▶ _Try it_
Print exactly the lines below between the line holding "Task: Select the Cancers data bubble" and the line holding "Task: Click the 找到 20 个设置 results badge", inclusive, and nothing more.

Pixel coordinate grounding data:
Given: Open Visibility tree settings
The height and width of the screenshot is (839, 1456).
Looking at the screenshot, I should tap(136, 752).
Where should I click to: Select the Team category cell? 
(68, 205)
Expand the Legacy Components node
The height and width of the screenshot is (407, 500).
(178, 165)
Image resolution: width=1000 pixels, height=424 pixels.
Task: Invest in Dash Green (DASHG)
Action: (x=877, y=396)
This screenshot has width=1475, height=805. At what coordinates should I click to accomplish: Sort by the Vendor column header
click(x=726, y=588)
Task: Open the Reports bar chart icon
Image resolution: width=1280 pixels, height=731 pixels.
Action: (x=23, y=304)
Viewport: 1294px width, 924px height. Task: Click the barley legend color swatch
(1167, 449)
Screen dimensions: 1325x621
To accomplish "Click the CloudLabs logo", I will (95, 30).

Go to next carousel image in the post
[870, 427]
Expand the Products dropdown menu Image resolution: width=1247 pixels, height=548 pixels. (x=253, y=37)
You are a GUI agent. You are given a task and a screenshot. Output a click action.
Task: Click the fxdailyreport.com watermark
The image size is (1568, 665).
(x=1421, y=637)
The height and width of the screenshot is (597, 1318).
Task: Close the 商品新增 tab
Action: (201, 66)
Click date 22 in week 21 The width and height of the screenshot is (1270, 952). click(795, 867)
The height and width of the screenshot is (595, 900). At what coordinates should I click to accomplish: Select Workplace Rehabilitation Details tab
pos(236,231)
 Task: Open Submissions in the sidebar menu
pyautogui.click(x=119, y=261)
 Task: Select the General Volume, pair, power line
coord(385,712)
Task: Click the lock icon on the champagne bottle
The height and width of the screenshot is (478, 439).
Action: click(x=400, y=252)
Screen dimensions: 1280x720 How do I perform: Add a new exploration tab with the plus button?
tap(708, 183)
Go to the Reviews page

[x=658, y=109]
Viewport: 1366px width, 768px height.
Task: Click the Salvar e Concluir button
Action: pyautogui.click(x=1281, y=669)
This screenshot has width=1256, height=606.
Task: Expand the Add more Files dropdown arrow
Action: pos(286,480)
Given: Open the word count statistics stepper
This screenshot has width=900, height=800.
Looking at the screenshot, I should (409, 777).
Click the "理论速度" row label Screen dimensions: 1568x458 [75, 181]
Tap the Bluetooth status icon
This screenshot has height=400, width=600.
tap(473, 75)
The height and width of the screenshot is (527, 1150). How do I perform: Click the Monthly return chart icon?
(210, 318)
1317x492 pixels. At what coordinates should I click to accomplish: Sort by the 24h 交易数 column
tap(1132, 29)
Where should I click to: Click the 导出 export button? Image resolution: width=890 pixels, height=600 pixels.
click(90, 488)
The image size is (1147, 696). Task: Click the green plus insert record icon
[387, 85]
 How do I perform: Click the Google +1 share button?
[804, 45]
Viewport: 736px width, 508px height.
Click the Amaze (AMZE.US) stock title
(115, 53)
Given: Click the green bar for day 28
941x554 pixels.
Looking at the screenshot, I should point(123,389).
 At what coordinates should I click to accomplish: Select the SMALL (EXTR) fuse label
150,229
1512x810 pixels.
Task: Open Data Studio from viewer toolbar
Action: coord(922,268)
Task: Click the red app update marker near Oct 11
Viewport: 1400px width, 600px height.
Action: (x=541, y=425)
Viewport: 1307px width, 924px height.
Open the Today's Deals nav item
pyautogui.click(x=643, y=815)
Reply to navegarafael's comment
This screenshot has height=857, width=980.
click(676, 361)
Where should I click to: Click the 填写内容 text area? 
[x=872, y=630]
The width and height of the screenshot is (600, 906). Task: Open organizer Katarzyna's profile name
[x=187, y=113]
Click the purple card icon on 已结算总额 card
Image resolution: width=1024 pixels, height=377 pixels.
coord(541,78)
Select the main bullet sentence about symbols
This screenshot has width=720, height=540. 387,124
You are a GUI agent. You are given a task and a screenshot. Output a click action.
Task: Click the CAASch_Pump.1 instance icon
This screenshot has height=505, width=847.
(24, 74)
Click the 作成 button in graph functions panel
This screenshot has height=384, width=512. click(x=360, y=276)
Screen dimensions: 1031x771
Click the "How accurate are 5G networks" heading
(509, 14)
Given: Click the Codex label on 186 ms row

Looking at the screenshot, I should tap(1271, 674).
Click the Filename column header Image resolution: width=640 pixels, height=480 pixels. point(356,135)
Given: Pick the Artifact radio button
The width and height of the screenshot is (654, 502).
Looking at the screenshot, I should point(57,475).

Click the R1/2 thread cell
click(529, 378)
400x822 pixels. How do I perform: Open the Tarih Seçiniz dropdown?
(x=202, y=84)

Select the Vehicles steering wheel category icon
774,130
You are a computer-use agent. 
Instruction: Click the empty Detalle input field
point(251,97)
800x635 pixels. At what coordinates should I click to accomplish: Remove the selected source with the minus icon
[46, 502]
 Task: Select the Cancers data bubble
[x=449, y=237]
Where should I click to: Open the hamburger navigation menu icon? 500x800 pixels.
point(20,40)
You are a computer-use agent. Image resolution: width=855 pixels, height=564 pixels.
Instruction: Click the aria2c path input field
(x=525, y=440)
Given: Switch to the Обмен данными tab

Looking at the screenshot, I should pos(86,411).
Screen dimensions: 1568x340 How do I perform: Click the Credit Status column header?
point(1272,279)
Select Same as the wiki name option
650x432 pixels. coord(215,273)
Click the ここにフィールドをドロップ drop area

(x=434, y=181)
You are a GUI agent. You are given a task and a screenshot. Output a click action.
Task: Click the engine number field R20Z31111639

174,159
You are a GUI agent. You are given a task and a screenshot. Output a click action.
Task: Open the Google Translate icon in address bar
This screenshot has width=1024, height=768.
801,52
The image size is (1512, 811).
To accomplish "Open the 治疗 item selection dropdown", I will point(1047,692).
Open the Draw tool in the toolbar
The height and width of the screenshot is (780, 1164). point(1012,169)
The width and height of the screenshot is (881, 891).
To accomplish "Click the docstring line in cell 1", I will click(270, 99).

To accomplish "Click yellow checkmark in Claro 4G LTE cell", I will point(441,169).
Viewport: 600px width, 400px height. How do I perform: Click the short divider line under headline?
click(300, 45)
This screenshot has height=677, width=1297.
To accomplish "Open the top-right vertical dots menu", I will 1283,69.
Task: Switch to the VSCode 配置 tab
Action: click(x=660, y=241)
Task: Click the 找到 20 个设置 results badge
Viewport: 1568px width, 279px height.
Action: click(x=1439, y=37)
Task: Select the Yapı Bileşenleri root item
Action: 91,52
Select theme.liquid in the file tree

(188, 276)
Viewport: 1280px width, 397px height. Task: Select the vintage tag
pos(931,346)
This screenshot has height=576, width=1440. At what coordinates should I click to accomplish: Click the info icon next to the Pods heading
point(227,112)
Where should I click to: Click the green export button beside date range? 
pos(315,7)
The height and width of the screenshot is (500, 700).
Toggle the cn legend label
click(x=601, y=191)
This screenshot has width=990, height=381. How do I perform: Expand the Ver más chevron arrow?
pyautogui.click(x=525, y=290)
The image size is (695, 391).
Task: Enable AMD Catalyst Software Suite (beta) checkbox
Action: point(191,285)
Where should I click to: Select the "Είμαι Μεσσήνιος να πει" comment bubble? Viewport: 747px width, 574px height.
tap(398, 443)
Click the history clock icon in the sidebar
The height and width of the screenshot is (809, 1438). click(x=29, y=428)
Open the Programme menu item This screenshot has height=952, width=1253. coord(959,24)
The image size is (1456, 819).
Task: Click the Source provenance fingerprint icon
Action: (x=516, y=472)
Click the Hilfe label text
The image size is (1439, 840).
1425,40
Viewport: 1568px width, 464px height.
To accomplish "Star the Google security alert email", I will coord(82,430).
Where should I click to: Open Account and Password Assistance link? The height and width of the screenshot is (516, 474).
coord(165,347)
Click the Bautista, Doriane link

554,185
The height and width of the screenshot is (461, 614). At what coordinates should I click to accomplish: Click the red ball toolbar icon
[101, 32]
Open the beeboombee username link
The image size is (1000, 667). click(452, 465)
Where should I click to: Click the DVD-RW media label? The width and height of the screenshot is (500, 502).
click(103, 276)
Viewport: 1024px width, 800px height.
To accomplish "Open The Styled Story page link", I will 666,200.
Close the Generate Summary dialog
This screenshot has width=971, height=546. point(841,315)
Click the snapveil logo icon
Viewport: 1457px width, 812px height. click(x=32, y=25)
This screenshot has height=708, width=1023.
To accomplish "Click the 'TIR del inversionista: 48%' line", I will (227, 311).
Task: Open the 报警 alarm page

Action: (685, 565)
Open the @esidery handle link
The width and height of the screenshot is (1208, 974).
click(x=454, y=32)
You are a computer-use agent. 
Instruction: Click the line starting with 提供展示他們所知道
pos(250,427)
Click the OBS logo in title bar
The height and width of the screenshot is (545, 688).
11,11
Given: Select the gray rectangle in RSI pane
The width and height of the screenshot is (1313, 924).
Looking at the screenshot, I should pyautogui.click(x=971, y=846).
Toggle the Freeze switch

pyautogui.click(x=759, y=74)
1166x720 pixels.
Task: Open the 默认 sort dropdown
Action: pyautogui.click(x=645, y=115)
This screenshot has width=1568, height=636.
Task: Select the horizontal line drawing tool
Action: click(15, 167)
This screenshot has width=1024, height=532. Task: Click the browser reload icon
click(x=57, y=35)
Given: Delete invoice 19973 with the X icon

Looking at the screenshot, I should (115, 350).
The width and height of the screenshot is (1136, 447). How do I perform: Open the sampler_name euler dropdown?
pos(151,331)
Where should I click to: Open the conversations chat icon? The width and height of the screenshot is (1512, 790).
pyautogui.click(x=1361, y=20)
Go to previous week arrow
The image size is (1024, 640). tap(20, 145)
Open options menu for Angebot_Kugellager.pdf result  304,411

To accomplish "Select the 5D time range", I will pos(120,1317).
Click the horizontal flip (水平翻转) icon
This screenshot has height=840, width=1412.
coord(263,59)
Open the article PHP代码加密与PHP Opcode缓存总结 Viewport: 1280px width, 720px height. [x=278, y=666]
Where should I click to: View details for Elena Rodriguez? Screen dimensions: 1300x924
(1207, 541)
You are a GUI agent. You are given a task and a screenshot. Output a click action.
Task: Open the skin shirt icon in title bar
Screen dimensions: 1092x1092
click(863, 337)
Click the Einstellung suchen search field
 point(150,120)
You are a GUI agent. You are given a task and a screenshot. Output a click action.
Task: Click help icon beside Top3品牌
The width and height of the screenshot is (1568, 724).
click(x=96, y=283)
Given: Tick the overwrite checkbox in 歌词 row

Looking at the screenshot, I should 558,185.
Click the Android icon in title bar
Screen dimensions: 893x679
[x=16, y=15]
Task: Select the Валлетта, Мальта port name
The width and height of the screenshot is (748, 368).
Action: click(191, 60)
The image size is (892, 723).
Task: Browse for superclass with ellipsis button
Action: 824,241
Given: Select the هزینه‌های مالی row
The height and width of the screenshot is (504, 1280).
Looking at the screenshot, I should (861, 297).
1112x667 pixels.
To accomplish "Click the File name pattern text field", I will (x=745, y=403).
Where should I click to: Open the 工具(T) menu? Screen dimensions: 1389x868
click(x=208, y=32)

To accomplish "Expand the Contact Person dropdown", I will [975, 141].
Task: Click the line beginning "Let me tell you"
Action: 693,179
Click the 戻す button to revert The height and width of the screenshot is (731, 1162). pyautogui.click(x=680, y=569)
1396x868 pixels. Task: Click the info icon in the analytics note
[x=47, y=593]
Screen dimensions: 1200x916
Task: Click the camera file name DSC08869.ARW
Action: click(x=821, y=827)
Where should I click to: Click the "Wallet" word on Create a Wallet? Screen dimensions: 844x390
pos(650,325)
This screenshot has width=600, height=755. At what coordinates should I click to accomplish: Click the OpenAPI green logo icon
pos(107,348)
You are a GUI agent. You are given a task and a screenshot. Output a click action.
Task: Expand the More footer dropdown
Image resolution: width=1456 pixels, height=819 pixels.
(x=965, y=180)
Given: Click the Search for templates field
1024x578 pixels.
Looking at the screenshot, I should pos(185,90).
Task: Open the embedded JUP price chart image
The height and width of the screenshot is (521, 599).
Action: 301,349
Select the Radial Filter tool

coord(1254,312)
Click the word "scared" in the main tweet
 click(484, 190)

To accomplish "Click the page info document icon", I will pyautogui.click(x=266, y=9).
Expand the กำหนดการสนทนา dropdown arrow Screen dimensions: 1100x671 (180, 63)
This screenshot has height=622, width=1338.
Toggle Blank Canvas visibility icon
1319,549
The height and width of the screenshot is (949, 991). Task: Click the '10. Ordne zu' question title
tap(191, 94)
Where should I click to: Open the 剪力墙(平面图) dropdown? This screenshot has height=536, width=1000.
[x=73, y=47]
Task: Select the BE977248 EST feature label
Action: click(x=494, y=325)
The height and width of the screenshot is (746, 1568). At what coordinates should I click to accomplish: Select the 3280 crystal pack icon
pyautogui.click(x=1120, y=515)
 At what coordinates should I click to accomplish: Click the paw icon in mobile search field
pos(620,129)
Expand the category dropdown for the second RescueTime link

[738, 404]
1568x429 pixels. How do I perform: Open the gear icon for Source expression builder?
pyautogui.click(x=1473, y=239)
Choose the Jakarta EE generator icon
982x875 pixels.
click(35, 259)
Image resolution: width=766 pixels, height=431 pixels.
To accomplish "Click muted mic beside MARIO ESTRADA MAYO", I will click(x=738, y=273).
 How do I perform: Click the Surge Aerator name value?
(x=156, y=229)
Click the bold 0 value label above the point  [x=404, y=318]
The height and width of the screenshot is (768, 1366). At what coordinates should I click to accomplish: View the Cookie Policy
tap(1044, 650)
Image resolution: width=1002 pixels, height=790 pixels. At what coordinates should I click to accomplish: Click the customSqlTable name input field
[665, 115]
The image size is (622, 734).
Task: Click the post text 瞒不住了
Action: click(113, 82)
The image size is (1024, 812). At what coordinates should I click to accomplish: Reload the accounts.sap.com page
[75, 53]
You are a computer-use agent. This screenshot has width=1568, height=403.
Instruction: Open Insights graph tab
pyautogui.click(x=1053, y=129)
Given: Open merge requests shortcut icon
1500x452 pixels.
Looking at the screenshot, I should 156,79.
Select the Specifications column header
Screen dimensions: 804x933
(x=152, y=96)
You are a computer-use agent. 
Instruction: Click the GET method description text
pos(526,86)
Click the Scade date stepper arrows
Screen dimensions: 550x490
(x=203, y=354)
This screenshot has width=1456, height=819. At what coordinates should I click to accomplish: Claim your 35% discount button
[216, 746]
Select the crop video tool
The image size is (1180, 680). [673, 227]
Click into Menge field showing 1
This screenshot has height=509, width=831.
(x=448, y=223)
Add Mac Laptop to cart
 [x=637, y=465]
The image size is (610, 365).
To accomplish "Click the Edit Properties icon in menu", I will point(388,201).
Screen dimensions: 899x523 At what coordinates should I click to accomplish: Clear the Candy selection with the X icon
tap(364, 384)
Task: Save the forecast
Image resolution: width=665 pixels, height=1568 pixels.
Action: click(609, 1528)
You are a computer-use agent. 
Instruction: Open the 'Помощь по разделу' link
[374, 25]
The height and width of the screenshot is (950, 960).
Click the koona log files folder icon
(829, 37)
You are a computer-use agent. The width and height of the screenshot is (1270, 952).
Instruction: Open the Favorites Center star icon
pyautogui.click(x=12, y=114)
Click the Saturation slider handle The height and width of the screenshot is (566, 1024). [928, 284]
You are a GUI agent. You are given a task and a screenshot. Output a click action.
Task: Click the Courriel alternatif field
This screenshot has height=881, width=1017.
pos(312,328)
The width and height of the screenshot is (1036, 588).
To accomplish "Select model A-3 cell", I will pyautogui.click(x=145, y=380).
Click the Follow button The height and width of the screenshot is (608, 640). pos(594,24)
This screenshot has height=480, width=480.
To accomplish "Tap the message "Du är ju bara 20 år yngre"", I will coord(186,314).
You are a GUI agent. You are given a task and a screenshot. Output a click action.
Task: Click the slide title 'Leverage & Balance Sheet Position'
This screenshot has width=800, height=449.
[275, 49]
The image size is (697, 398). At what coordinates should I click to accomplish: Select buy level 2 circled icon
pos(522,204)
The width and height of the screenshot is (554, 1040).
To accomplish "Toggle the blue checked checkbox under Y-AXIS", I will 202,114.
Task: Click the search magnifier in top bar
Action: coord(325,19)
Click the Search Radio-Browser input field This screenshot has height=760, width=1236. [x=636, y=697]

▶ _Answer to this problem_
 Task: Select the Cancers data bubble
[x=449, y=237]
Where should I click to: Open the hamburger navigation menu icon? 500x800 pixels.
point(20,40)
You are a computer-use agent. Image resolution: width=855 pixels, height=564 pixels.
Instruction: Click the aria2c path input field
(x=525, y=440)
Given: Switch to the Обмен данными tab

Looking at the screenshot, I should pos(86,411).
Screen dimensions: 1568x340 How do I perform: Click the Credit Status column header?
point(1272,279)
Select Same as the wiki name option
650x432 pixels. coord(215,273)
Click the ここにフィールドをドロップ drop area

(x=434, y=181)
You are a GUI agent. You are given a task and a screenshot. Output a click action.
Task: Click the engine number field R20Z31111639

174,159
You are a GUI agent. You are given a task and a screenshot. Output a click action.
Task: Open the Google Translate icon in address bar
This screenshot has width=1024, height=768.
801,52
The image size is (1512, 811).
To accomplish "Open the 治疗 item selection dropdown", I will point(1047,692).
Open the Draw tool in the toolbar
The height and width of the screenshot is (780, 1164). point(1012,169)
The width and height of the screenshot is (881, 891).
To accomplish "Click the docstring line in cell 1", I will click(270, 99).

To accomplish "Click yellow checkmark in Claro 4G LTE cell", I will point(441,169).
Viewport: 600px width, 400px height. How do I perform: Click the short divider line under headline?
click(300, 45)
This screenshot has height=677, width=1297.
To accomplish "Open the top-right vertical dots menu", I will 1283,69.
Task: Switch to the VSCode 配置 tab
Action: click(x=660, y=241)
Task: Click the 找到 20 个设置 results badge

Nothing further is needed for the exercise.